On 2/26/18 10:00 AM, Chase Pettet wrote:
A lot of things are in the works for which I'll either add an agenda item to the weekly or will have a followup meeting but it has reached the point of a preface email to any discussion being more efficient. /Please/ 'ack' this with a response because there are things in here that affect everyone on the team and are difficult to rewind.
== On OpenStack and Ubuntu/Debian ==
Yep! We've discussed this and I think it's the right approach. I'll be working on the Mitaka move during/right after my labweb work. I'm certainly in favor of staying on the .deb train as long as possible.
== On monitoring and alerting ==
I have made a change for myself that has the following effect: regular critical alerts are on a standard 'awake' schedule and wmcs-team alerts are still 24/7.
If this means I can stop getting paged for db-server outages in the night, I want it!
Chico has expressed a desire to contribute while IRC is dormant and we have begun a series of 1:1 conversations about our environment. He has been working on logic to alert on a portion of puppet failures https://gerrit.wikimedia.org/r/c/411315rather than than every puppet failure. This, to my mind, does not mean we have solved the puppet flapping issue but it's also not doing us any good to be fatigued by an issue we do not have time to investigate that has been seemingly benign for a year. I am considering whether we should move this to tools.checker, increase retries on our single puppet alerting logic, and add alerting to the main icinga for it. Hopefully, we can talk abou this in our meeting.
This sounds good, although I don't want to train new people that those puppet alerts are unsolvable and forever with us. I continue to hope that there's an actual fixable problem under there somewhere.
== Naming (the worst of all things) ==
==== cloud ====
'cloudvirtXXXX' sounds fine to me. Shall we start back at 001 for hosts in the new naming scheme, or continue to count up from the lab* numbering?
==== labtest ====
Any of the proposed options for this are fine with me; agreed that getting 'test' out of there should reduce confusion.

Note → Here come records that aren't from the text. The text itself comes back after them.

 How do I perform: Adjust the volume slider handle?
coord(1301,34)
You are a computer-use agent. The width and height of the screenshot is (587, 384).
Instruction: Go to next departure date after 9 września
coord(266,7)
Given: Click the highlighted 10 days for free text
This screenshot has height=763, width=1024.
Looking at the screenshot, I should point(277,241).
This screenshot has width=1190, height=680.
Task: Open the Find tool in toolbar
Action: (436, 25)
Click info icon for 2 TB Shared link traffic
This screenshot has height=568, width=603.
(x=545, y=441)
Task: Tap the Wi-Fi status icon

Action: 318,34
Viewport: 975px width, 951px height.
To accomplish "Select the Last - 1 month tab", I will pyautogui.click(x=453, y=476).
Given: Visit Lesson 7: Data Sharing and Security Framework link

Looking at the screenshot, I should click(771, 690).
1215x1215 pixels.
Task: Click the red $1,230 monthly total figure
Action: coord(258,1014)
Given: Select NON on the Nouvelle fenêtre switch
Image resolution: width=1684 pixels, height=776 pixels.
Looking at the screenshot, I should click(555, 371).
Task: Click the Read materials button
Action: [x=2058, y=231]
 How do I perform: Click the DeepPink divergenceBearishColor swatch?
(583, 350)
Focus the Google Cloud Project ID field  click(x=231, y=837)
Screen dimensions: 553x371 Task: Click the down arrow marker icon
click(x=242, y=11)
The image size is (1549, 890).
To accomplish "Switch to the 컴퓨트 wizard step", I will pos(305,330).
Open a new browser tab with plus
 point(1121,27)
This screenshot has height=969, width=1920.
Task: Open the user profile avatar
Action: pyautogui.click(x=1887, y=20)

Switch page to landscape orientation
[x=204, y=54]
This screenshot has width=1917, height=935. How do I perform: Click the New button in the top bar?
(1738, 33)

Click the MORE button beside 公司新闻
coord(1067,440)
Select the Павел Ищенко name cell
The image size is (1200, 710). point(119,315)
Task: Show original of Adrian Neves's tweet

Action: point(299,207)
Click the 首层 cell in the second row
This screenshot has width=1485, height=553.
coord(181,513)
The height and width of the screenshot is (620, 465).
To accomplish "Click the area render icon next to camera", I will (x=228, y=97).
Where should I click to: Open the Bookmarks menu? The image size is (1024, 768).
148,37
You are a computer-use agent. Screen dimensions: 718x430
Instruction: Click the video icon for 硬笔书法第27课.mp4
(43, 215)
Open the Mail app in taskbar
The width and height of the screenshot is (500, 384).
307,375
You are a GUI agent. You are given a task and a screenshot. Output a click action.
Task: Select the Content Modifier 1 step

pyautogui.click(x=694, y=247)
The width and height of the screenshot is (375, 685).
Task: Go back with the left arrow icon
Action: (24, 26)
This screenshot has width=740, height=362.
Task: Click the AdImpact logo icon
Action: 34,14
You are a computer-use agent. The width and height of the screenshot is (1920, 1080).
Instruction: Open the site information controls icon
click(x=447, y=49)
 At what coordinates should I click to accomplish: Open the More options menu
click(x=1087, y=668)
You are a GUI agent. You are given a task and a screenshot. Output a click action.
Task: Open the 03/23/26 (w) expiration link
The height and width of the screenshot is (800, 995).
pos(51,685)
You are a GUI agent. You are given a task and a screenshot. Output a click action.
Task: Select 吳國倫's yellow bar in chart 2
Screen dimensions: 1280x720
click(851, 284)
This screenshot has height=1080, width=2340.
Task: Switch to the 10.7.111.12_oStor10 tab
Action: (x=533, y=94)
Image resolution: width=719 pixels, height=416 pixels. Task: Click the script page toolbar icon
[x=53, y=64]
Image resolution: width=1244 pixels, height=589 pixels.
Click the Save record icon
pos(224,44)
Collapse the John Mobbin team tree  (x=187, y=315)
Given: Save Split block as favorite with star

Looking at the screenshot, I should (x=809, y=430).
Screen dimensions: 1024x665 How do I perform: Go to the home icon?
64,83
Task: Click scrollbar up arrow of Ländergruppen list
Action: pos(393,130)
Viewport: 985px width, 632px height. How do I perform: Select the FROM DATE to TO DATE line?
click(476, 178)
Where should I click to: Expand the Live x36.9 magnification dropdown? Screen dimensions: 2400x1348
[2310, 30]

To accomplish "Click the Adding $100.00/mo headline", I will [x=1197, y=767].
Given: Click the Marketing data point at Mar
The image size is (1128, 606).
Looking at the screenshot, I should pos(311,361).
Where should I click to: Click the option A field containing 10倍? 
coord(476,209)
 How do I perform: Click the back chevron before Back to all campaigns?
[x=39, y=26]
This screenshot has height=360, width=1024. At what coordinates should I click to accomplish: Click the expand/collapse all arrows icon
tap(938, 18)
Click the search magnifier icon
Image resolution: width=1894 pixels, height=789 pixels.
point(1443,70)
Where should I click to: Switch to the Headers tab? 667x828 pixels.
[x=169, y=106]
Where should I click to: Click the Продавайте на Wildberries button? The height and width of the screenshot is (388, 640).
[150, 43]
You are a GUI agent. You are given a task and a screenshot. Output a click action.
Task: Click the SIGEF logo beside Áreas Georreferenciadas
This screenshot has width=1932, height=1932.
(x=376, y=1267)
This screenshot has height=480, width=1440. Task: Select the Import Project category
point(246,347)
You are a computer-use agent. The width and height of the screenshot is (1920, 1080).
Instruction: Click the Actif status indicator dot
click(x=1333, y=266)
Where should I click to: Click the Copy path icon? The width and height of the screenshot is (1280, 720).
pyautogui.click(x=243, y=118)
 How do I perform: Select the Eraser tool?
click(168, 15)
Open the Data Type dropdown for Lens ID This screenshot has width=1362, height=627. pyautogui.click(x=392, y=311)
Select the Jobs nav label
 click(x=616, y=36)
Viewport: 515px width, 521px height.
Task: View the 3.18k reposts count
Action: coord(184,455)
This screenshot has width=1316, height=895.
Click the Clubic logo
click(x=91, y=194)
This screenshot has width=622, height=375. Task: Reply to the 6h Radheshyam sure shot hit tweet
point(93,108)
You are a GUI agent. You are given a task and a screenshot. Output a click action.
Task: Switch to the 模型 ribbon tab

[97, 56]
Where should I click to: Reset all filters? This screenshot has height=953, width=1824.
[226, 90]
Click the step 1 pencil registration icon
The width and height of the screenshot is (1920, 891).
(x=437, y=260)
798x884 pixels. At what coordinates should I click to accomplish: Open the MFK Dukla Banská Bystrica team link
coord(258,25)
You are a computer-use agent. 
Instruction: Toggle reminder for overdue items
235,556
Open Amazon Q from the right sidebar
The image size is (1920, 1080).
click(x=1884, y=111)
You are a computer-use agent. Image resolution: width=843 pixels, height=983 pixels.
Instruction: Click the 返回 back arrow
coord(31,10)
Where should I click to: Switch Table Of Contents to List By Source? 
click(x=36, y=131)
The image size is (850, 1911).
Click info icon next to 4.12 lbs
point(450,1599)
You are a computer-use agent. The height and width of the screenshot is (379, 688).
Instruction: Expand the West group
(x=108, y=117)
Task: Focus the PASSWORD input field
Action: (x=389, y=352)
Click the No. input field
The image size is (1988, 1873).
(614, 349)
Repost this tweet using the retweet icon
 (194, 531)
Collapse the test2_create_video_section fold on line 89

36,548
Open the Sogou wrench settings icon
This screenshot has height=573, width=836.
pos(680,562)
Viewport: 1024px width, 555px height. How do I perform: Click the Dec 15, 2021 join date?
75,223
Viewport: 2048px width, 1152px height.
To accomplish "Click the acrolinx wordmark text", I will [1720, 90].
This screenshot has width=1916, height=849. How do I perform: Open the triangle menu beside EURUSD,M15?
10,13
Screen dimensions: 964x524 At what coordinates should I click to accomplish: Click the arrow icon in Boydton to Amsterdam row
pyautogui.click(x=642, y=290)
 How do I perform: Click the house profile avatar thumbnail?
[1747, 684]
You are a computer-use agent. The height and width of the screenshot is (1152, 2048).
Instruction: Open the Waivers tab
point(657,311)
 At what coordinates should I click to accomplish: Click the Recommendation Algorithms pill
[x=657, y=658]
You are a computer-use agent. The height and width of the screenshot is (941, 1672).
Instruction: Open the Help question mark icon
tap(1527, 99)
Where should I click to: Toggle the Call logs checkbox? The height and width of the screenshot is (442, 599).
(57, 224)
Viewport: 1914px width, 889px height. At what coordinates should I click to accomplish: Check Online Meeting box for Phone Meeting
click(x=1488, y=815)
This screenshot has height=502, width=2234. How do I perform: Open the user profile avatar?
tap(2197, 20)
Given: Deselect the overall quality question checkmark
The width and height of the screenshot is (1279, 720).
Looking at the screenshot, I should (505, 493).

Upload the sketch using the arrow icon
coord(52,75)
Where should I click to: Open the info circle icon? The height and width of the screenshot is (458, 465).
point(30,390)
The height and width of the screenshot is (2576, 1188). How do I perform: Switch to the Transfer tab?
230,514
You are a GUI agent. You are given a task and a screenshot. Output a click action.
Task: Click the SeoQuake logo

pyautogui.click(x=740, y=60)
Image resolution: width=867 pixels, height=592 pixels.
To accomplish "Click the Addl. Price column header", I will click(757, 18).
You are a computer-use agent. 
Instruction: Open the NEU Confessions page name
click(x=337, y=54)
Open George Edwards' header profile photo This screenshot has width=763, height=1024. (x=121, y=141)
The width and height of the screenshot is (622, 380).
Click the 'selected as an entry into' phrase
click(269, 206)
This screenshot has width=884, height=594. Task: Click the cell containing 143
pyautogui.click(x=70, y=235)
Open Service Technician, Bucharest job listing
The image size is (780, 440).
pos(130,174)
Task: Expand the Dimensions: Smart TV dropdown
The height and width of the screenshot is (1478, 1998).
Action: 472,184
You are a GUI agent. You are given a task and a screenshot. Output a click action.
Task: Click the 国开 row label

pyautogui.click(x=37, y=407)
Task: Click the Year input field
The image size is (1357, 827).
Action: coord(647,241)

==== deployments and regions (oh my) =====
I, absurdly, have more to write but this is enough for a single email. Implications for Neutron actually happening, Debian, next wave of reboots, team practices, and more will be separate. Please ack this and provide feedback or I'm a runaway train.
I read all this and agree that deployment/region names will be a terrible mouthful, but don't have better ideas. I'll leave this for you and Arturo to hash out :)
Thanks for thinking all this through!
-A